Pemilik Hak Pakai adalah WNI, orang asing yang berkedudukan di Indonesia, badan hukum yang didirikan menurut hukum di Indonesia, serta badan hukum asing yang memiliki perwakilan di Indonesia.

Petok D

Petok D atau Letter D adalah salah satu syarat untuk pengkonversian tanah milik adat menjadi hak milik.

Dulu, Petok D menjadi surat tanah yang membuktikan kepemilikan tanah yang diakui kekuatan hukumnya sebelum berlakunya UUPA.

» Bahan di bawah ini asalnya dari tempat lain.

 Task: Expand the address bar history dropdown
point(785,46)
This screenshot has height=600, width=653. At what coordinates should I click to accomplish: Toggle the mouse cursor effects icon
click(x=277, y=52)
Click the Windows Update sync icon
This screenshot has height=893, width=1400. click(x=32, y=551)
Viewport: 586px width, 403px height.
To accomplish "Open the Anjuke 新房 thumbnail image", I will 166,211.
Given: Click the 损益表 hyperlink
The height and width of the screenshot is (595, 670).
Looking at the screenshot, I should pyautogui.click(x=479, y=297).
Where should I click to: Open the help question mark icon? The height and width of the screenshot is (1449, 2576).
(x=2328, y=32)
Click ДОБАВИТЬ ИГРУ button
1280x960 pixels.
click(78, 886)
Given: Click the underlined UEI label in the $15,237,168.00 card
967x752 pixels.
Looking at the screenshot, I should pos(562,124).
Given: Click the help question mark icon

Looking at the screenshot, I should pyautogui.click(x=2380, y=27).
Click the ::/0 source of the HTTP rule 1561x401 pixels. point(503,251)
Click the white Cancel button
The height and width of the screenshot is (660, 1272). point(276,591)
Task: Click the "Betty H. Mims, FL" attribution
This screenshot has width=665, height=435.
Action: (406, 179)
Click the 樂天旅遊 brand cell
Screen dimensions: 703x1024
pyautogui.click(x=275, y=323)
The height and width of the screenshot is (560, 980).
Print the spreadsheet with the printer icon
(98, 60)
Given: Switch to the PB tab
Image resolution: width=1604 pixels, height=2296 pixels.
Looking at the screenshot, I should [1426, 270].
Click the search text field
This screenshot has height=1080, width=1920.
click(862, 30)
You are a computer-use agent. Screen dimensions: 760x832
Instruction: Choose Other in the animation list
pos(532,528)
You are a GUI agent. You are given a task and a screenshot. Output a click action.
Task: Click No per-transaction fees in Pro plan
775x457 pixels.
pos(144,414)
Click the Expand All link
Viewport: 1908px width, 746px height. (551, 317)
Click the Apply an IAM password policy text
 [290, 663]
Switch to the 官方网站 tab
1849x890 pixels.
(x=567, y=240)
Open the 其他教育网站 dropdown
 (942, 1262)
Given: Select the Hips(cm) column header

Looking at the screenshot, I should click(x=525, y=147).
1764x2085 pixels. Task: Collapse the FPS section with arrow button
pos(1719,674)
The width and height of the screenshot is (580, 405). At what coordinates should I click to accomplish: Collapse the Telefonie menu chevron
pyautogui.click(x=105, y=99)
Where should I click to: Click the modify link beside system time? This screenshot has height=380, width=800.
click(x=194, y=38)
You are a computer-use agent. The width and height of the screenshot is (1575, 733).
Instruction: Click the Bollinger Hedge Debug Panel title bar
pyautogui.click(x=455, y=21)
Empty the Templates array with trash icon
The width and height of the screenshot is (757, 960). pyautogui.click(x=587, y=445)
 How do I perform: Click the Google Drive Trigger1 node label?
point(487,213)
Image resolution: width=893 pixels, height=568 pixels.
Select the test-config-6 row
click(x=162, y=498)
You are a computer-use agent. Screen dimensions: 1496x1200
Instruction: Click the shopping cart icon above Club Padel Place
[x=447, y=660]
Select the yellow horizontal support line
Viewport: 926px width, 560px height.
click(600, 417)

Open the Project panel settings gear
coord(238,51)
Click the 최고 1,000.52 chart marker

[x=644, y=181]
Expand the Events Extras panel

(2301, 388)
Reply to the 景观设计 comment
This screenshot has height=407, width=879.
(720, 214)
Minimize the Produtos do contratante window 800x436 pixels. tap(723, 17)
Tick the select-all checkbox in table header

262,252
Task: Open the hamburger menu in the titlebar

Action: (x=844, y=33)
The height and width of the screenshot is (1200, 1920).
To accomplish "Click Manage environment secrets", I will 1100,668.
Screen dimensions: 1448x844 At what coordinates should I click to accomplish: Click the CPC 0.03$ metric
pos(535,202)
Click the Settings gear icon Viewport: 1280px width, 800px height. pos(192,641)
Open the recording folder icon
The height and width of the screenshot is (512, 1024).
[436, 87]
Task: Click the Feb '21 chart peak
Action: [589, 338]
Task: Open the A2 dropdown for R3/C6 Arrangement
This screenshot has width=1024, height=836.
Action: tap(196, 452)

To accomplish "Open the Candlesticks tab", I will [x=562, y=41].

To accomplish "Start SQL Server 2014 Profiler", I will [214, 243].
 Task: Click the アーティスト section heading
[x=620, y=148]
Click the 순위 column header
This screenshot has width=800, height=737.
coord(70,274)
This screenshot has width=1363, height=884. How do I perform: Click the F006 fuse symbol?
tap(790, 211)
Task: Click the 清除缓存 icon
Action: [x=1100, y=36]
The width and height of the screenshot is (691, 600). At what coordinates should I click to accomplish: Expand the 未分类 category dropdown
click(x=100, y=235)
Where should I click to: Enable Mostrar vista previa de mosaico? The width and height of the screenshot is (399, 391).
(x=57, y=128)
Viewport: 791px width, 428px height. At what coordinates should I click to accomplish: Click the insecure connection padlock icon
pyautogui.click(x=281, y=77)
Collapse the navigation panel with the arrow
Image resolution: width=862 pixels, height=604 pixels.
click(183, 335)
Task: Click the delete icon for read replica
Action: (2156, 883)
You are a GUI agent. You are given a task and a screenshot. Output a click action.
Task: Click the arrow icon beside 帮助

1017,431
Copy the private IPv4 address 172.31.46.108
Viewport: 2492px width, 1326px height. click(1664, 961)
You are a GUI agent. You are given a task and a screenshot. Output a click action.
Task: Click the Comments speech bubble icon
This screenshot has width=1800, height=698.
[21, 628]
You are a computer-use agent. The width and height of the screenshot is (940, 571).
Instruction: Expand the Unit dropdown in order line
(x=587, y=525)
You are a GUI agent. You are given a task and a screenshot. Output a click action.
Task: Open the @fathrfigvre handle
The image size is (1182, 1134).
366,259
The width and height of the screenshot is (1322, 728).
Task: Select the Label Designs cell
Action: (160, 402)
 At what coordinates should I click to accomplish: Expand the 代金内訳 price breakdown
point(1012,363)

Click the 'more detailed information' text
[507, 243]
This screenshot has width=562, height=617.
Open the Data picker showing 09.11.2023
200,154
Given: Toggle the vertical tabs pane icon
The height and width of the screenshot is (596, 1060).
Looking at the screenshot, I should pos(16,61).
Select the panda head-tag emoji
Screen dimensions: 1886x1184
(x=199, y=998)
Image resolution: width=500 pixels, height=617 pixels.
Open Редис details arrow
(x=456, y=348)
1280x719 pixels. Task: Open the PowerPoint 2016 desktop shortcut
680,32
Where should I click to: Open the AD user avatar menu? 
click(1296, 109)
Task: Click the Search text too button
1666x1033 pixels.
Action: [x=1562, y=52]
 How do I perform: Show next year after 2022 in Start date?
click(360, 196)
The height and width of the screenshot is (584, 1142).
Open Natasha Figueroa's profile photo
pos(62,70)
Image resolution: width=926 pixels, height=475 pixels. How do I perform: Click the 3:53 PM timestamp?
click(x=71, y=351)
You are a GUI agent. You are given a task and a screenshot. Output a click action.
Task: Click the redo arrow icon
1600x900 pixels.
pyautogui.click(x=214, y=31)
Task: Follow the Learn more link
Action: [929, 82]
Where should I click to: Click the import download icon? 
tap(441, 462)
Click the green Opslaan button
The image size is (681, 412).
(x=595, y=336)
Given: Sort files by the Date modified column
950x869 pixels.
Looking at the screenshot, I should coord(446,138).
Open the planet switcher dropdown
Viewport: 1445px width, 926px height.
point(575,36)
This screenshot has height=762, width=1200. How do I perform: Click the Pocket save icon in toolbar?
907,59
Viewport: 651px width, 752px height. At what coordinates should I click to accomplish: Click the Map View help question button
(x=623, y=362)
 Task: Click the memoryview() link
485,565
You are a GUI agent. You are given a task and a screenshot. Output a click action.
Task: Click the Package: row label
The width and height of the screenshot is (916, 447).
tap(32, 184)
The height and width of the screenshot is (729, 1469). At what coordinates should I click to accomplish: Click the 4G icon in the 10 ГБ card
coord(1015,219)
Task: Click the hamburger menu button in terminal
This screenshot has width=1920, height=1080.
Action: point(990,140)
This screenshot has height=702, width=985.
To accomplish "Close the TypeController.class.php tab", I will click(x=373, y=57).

Setelah UUPA berlaku, status Petok D hanya sebagai alat bukti pembayaran pajak tanah.

Letter C

Mengutip Jurnal Hukum dan Sosial Politik oleh Ayu Lintang Priyan Andari, dkk, Letter C adalah bukti kepemilikan seseorang atas tanah yang ada di kantor desa atau kelurahan.

Letter C berfungsi sebagai catatan penarikan pajak dan keterangan mengenai identitas dari sebuah tanah yang ada di zaman kolonial, serta sebagai tanda bukti berupa catatan di desa atau kelurahan.

Surat Girik

Surat girik adalah bukti kepemilikan tanah yang berstatus girik.

Mengacu pada Undang-Undang Agraria, tanah berstatus girik diakui sebagai tanah milik adat dan identitas yang tercatat dalam tanah girik hanya sebatas sejarah atau riwayat tanah tersebut.

Berdasarkan buku Sertifikat Tanah dan Properti oleh Kian Goenawan, surat girik menyatakan bahwa pemilik surat hanya memiliki hak atas tanah untuk mengelola tanah sebagai bukti pembayaran pajak, tanpa memiliki hak kepemilikan sama sekali.